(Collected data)
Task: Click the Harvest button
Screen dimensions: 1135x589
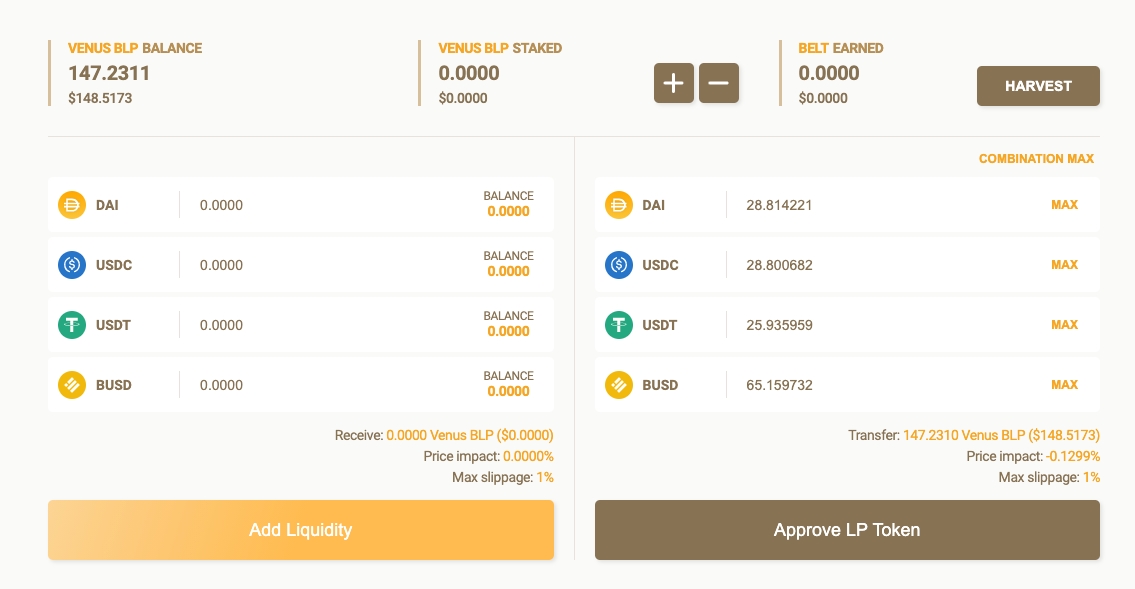Action: [x=1038, y=86]
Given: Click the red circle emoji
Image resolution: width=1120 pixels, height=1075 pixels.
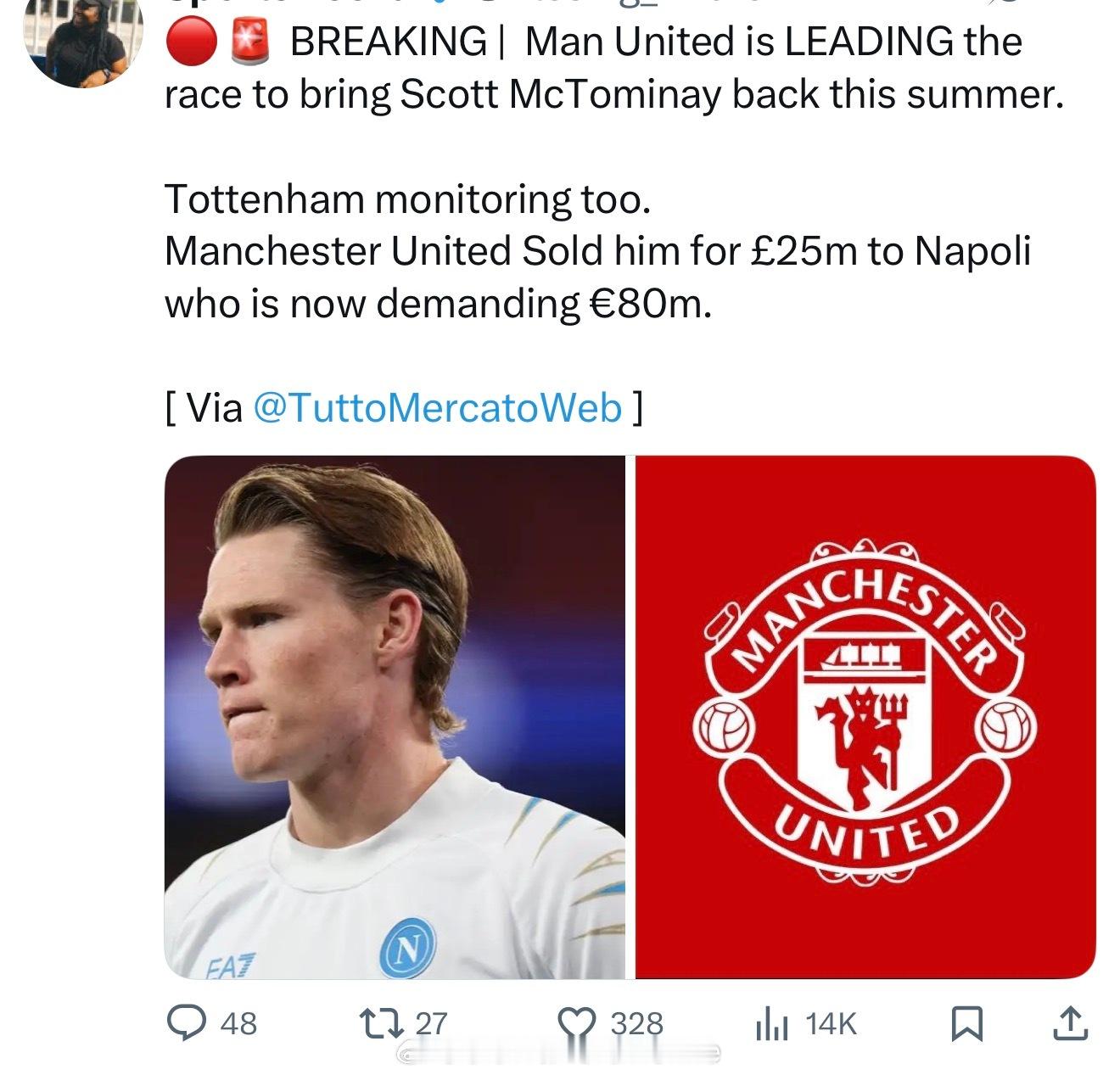Looking at the screenshot, I should (x=190, y=42).
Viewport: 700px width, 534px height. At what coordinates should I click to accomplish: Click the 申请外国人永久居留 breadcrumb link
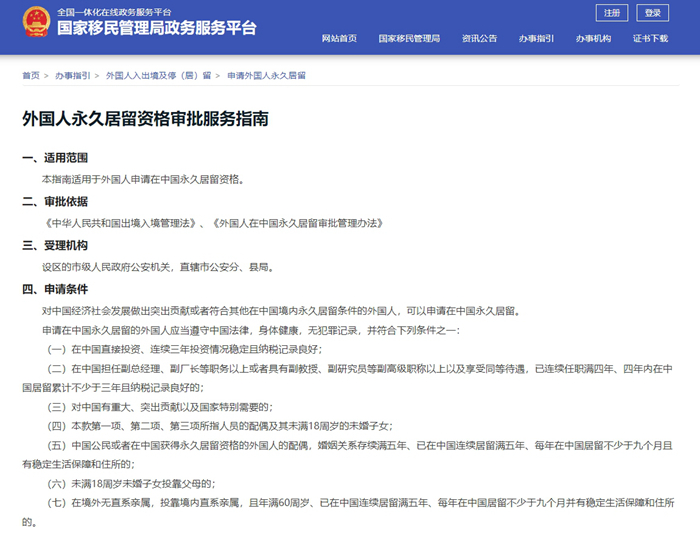tap(266, 75)
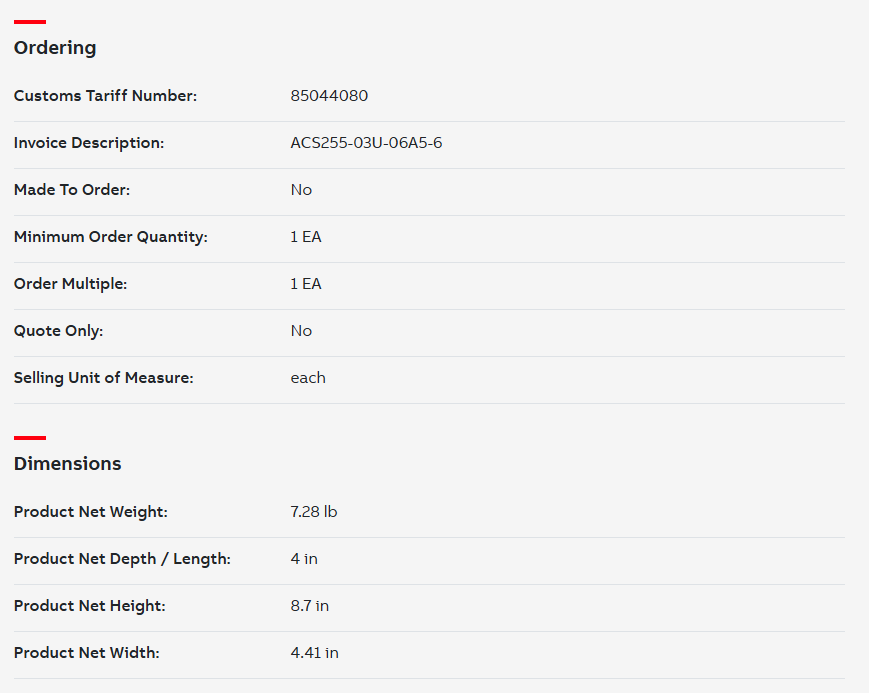
Task: Click the Invoice Description label
Action: point(89,143)
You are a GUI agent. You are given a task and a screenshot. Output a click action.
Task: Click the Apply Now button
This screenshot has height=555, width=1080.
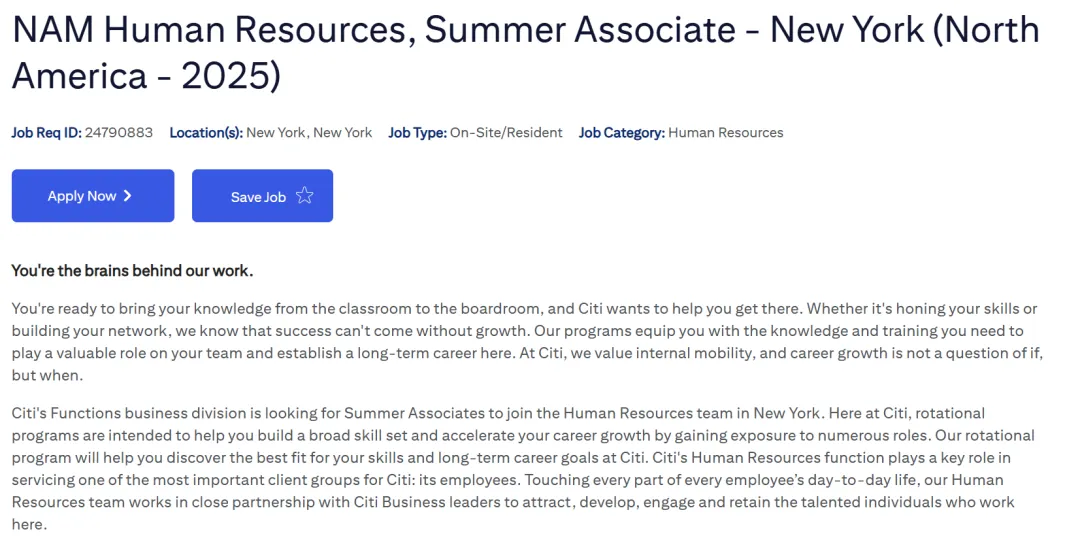[x=93, y=196]
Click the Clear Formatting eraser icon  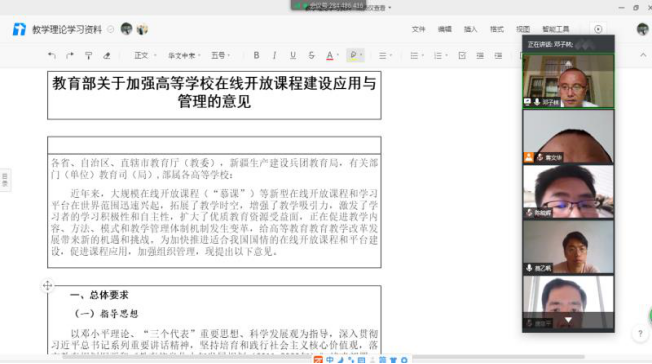[x=107, y=55]
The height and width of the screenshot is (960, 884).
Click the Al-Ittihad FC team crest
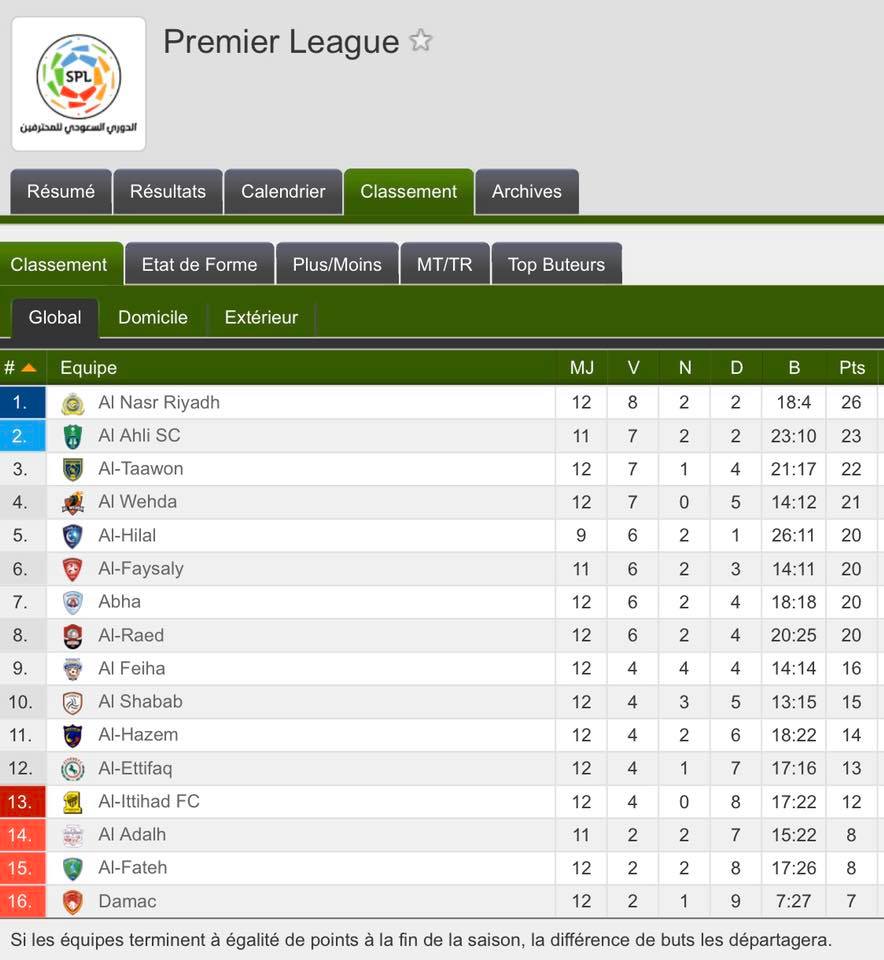pos(73,802)
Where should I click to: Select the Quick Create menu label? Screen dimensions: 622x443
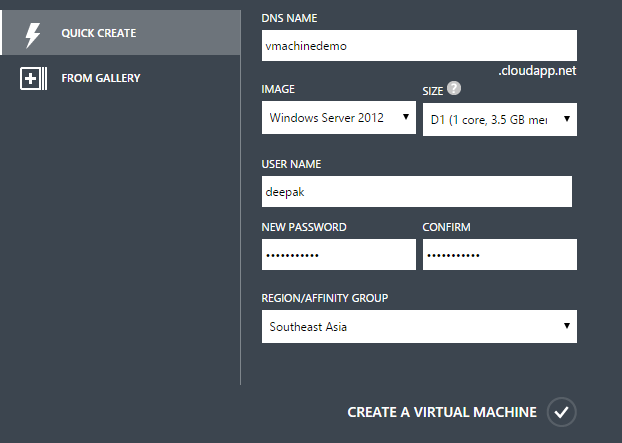coord(99,34)

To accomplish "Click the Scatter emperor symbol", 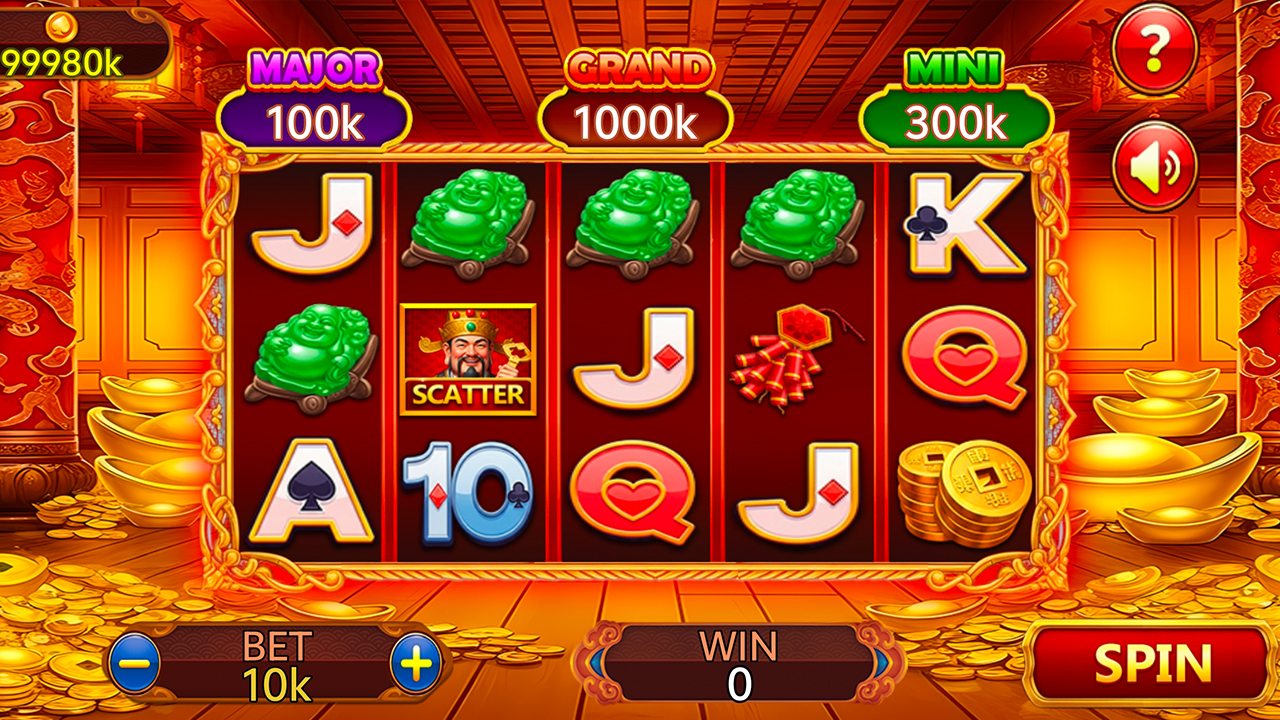I will coord(468,359).

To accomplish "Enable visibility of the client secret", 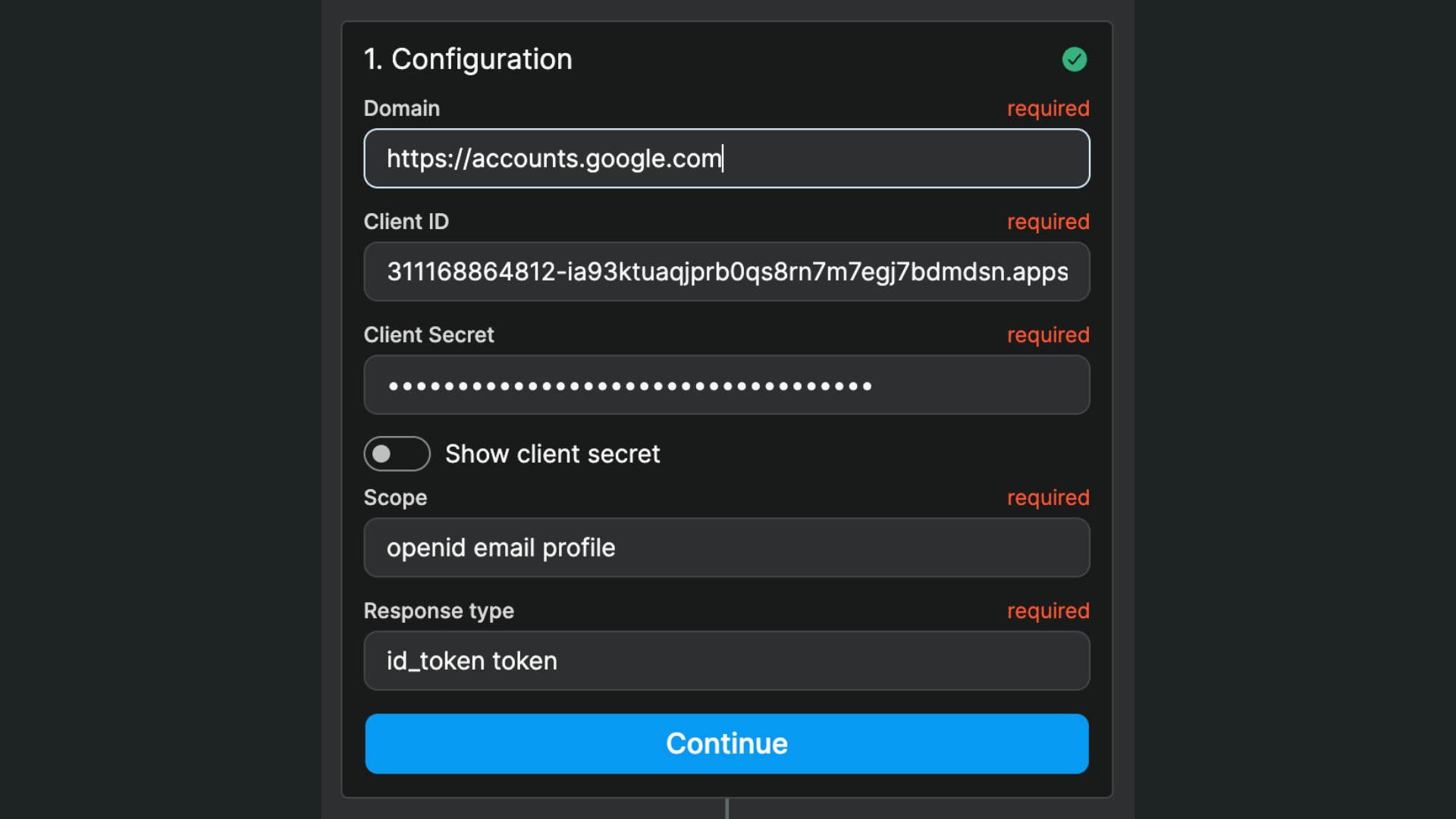I will (397, 453).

[Work to be completed]
Show all of the lines above in which "button" is present.

[Exercise output]
Task: Click the Harvest button
Task: Click the Apply Now button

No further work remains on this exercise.